I was unsure of how to specify this region since I wanted the whole dataset. I tried what you wrote above and get the following warning.
***** WARNING: File text.bed has inconsistent naming convention for record:
chr 0 134000 my_region 0 +
For “chr” use the name of your viral reference sequence/s that you mapped the reads to. For example, for my work, the reference sequence names are chr1, chr2, chr3, … for hg19.
I’m having problems with the -bed command on the line;
# calculate the coverage in this region
bedtools coverage -a my_region.bed -b gEncodeRikenCageHchCellPapAlnRep1.bam -bed
The .bed file reads correctly but when I run this line:
bedtools coverage -a ChrA1x.bed -b MM091AllConcat.sorted.rmdup.readsadded.1.bam -bed
I get: Error: Unrecognized parameters -bed
Any suggestion would be hugely appreciated as I’m a noob 🙂
We all get started somewhere 🙂 What version of bedtools are you using?
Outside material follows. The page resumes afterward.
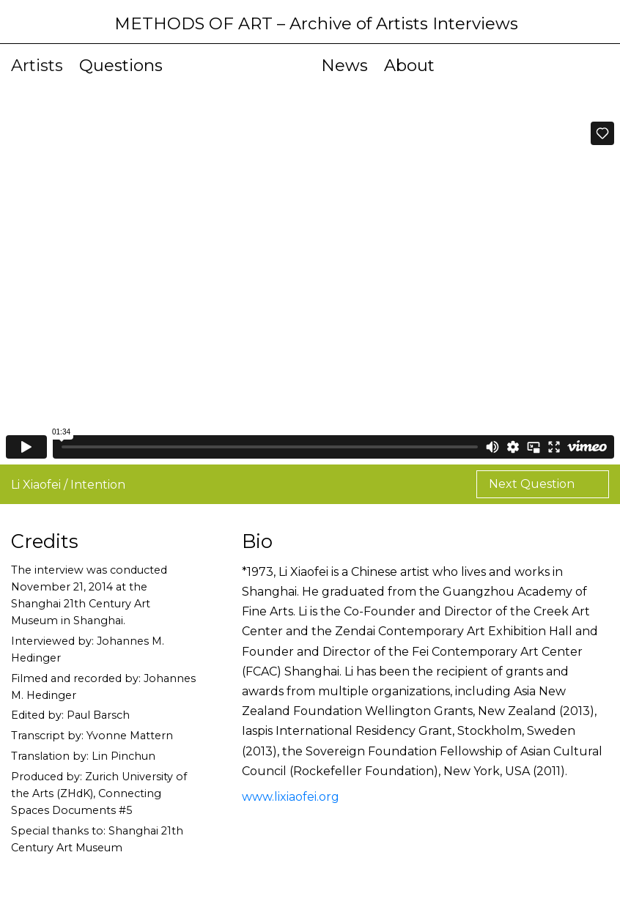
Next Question (533, 484)
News (344, 65)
Run:
bedtools --version
I just downloaded and compiled the latest version (bedtools v2.26.0-19-g6bf23c4) and at least the example in the post works.
Thanks for this post!
I would like to mention that one might have to take care of the pos and neg coverage fields, when the bed file used (in the bedtools step) is composed of a mixture of positive and negative stranded genes.
It was a very useful post. I created coverage plot for all my samples solely because of your post. Thank you.
I was wondering if you would like to plot it with ggplot. Now that I know, that you know ggplot. 😀
Hi Dave,
Very nice tutorial and thanks for sharing it. I would really appreciate if you could also show how to you calculate the total number of reads on both positive and negative strand separately for a given bed file?
Hi Dave,
Thanks for this tutorial! Indeed very useful. I am trying to incorporate a scale break on y-axis, since I have only 1 contig with a very high coverage and kind of messing up with the scale for the remaining genome. Do you have any suggestion for doing that?